**Selected extract:**
==============================

Philip Hunter, head of User Experience for Alexa Skills at Amazon, began the conference by discussing the current state of voice-command technology and what consumers can expect from Alexa moving forward.

Hunter said Amazon is currently working on technology that will allow Alexa to remember commands long-term in order to give context to her answers. In other words, she will develop real relationships with users.

“This concept of how time plays into conversation is really big,” Hunter said. “Alexa doesn’t really keep track, in a real sense, of what you said two minutes ago or two days ago. She can store that information if you manually set your preferences that way, but she wouldn’t be able to tell you when you made that change.”

Dr. Ahmed Bouzid, founder and CEO of Witlingo and Lingofest, wrote “the aim of the conference is to promote interdisciplinary, cross-pollinated dialogs and conversations between technology practitioners, consumers, students, writers, academicians in the arts, the humanities and the social sciences, entrepreneurs and investors in information technology.”

==============================

**Complete the following:**
1: In the conference excerpt about Alexa, what is Philip Hunter's role at Amazon?
2: Continue the conference excerpt about Alexa, starting right after its final sentence.

**Dataset content:**
==============================

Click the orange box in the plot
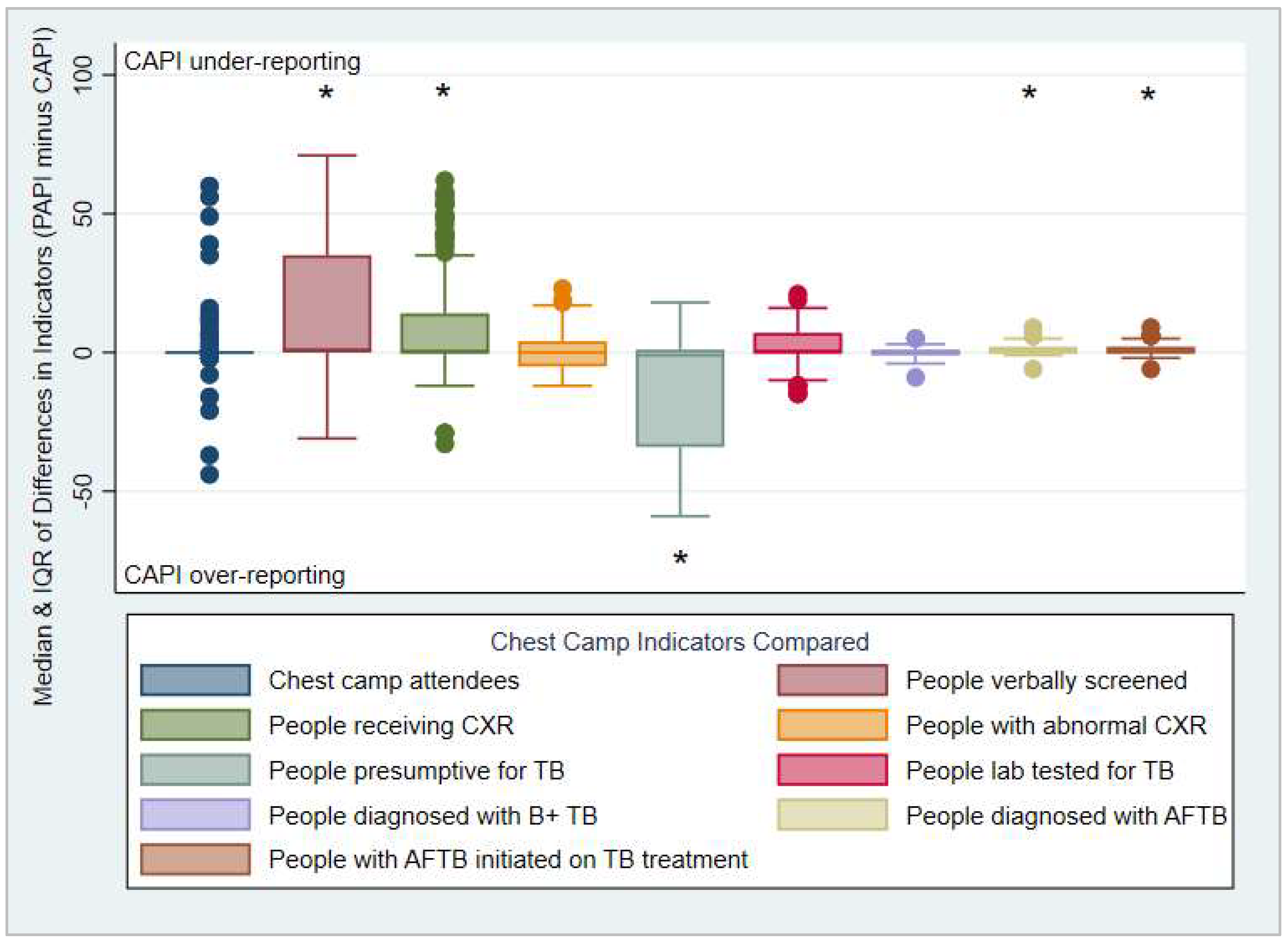This screenshot has width=1288, height=944. click(562, 354)
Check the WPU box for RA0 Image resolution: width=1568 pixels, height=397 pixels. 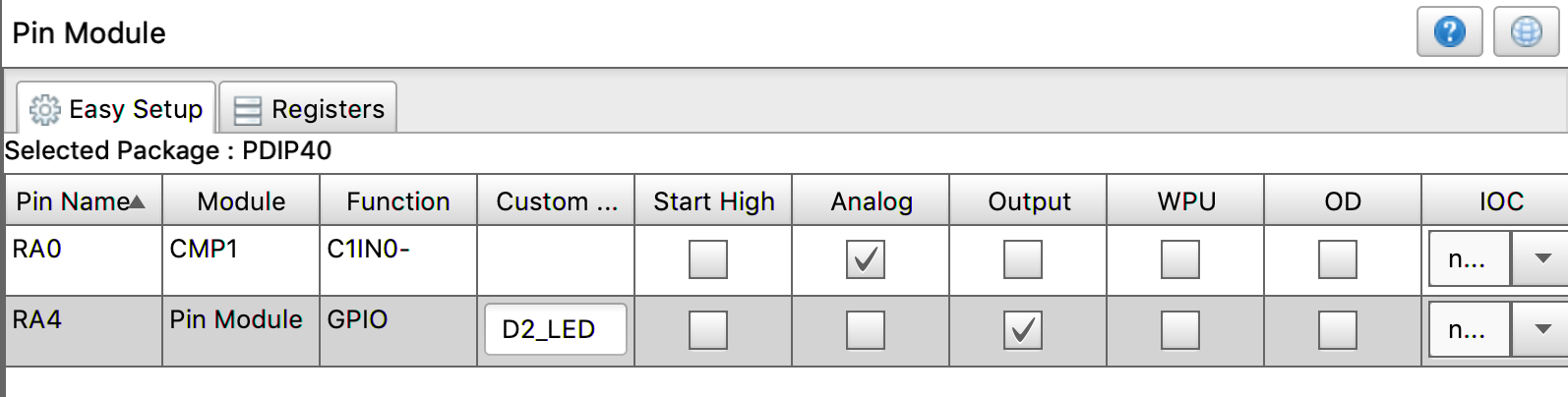click(1179, 259)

==============================

**Outputs for the tasks:**
1: Head of User Experience for Alexa Skills

2:
Oscar Merry, co-founder and Chief Technology Officer at Opearlo, a London-based voice-command service company, explained how he and his partner got into the industry and what tech enthusiasts could expect should they decide to start a technology based business.

“It’s actually so quick and easy to build a basic demo of a voice interaction on Alexa. You can put something together in a couple of hours or half a day. It means you can spark people’s imaginations about what’s possible,” Merry said.

Merry explained Alexa had not been introduced to the U.K. until 2016. He said while taking tech executives on a demo tour showcasing virtual reality and voice-commands, without fail the most exciting technology to them was Alexa.

Addressing concerns about Alexa’s “always listening” feature, Hunter explained Amazon’s approach to privacy.

“We’re only listening for one word: Alexa. There’s a loop in the device that essentially asks, ‘did I hear Alexa? Did I hear Alexa? Did I hear Alexa?’ Once a ‘yes’ kicks out, it begins recording.”

Hunter said there are sometimes false positives, which Amazon is continuing to work on, but the company is explicitly not recording anything unless the word “Alexa” is spoken.

Citing Clifford Nass, a professor of communication at Stanford University, Hunter claimed we are incapable of treating any machine, artificial intelligence-based or not, as anything other than a person.

Hunter said this is central to Amazon’s approach to its Alexa technology.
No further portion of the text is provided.